Selected text:
• • • •
Even as I sit in my pajamas at almost 2 pm for the 10th day in a row, I'm asking "How can summer be over already?"

My birthday is always the first sign of the end of the summer, though our semester doesn't start until after labor day. The Canadian trees already know what's about to happen, and the colors are starting to change.

For my birthday, John got me this awesome food processor!







I toyed with naming it "El Chopalito," since it's a mini-processor, but I think I'm going to call it "L'il Choppy Chopsalot," or "L'il Choppy" for short.
















So far we've used it to make 3 batches of hummus, peanut butter, and spinach pesto. Only the hummus has turned out exactly as planned, and I'm going to wait to post pictures of that stuff until I'm happy with the results.


In other news, this weekend John and I are traveling to Manassas, VA, for my cousin Jason's wedding. You may remember Manassas (from 8th grade social studies) as the southern name for the Battle(s) of Bull Run. The second battle took place in late August, and its anniversary falls on this weekend. John and I were already planning a trip to the battle fields, since they are maintained in a national park just down the street from our hotel. They have a 1-mile trail where you can take a self-guided tour of the battle fields. *AND* they will have various demonstrations to commemorate the anniversary of the battle. John and I particularly hope to see the cavalry demo.
• • • •
Data shown:
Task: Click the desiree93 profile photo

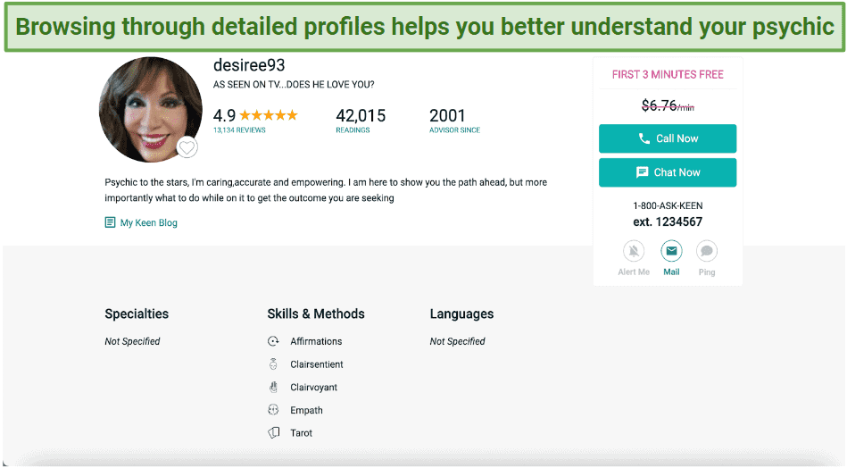Action: tap(151, 110)
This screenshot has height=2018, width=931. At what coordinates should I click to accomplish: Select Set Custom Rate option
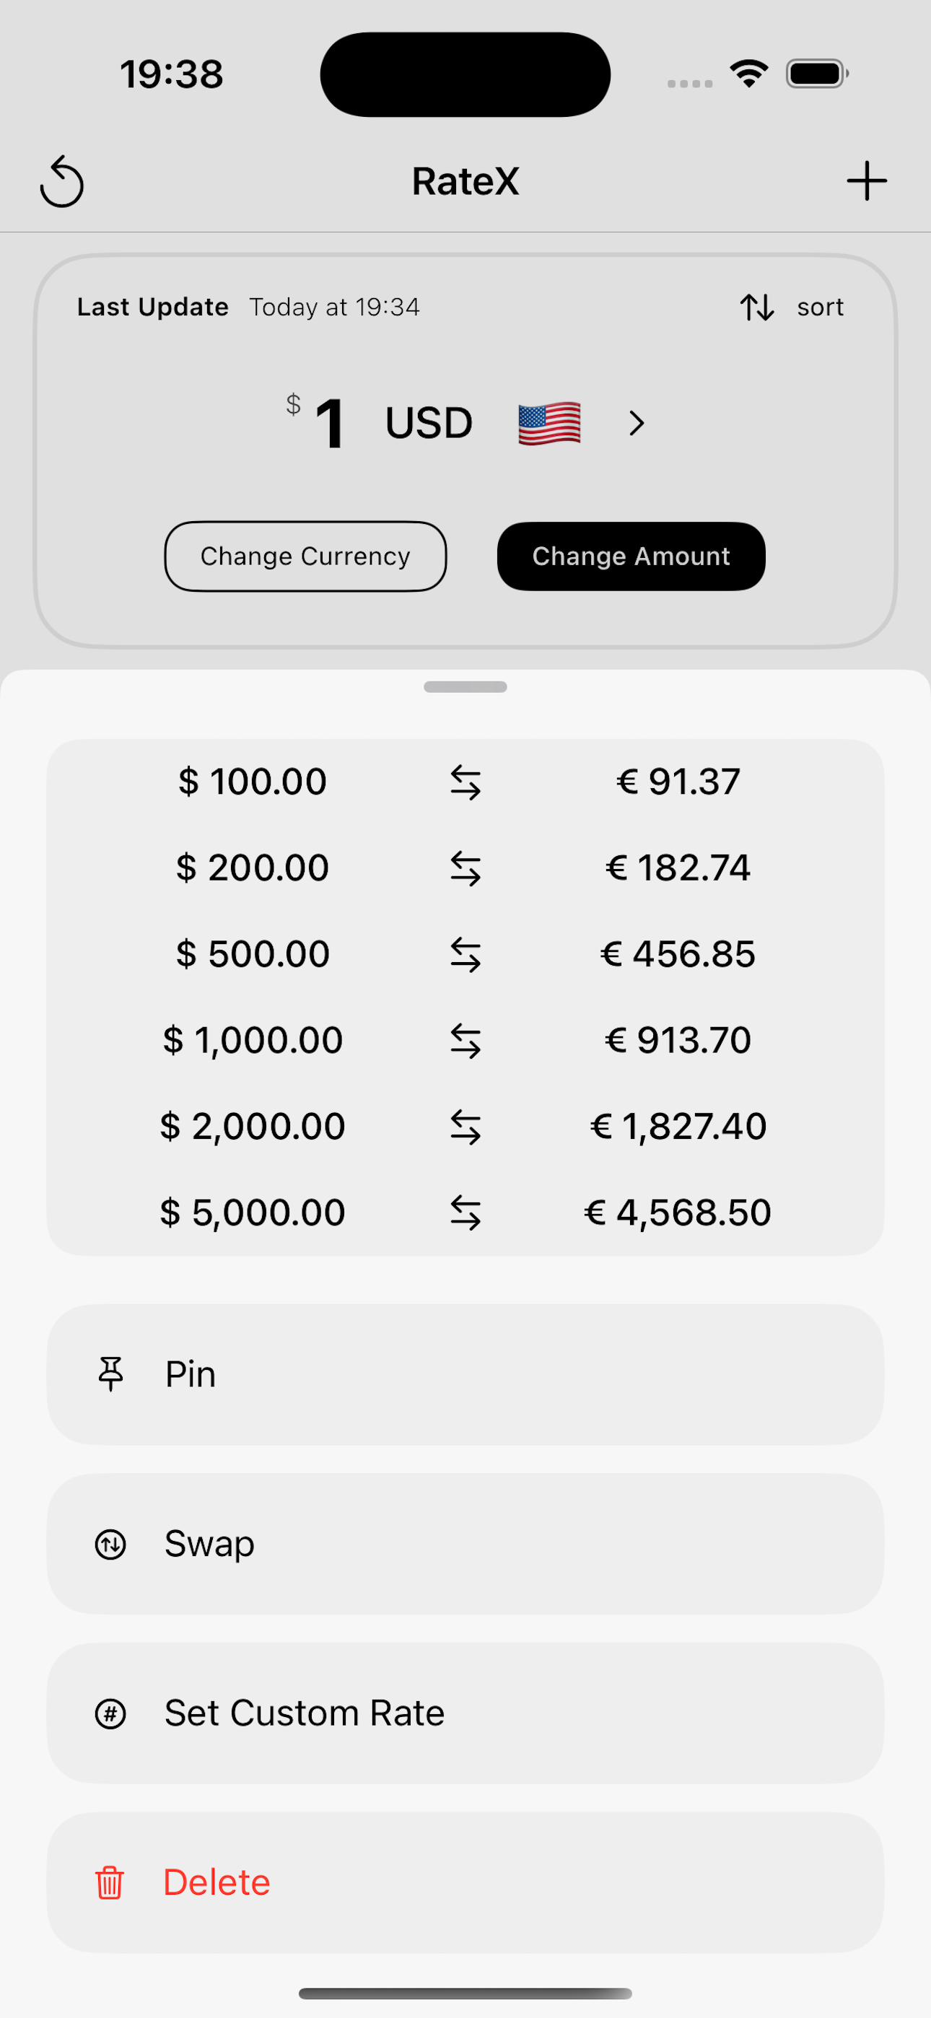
• • • •
To-do list:
**A.** Swap "spinach pesto" for "basil pesto" in the birthday post, starting with "So far we've" and going on through "with the results.".
**B.** Can you continue the birthday post from its last sentence?
The lines have nothing to do with the birthday post.

Task-by-task results:
**A.**
So far we've used it to make 3 batches of hummus, peanut butter, and basil pesto. Only the hummus has turned out exactly as planned, and I'm going to wait to post pictures of that stuff until I'm happy with the results.

**B.**
We're hoping for a weekend with some Civil War sites, some crab cakes, and relaxing time in the hotel hot tub. Until then, soak up the sun while you can.

8.23.2010

Favorite Recipes, August 09-August Oh Ten

Now on to the list of favorite foods. This is going to be a challenge, since I love so many of the things we make. All of the things on this list are recipes we've made more than once - which says a lot for us, since we try at least 1-2 new recipes every week. I've whittled them down to my absolute favorites and grouped them by categories, for your convenience.

The desserts are my exception to the "I've made this twice" rule, since I only repeated a couple of those recipes. But they're all delicious recipes, a couple of which I've made for various groups at school, and things like the red velvet whoopie pies that are valentine-specific.

...Other
Goat Cheese Stuffed Mushrooms
Skillet Cornbread
Mrs. Chilla's Breakfast Casserole
The first two are my go-to recipes for food to take to parties. The second is by the mother of a friend of mine, and my family ate it on Christmas morning.

Seafood
Creole Shrimp and Sausage Stew
Bacon-Wrapped Scallops
Seafood is pricey, so we mostly make this when visiting my parents, who generously supplied us with the ingredients. I also haven't made the scallops more than once, but the recipe is too good and simple to leave out.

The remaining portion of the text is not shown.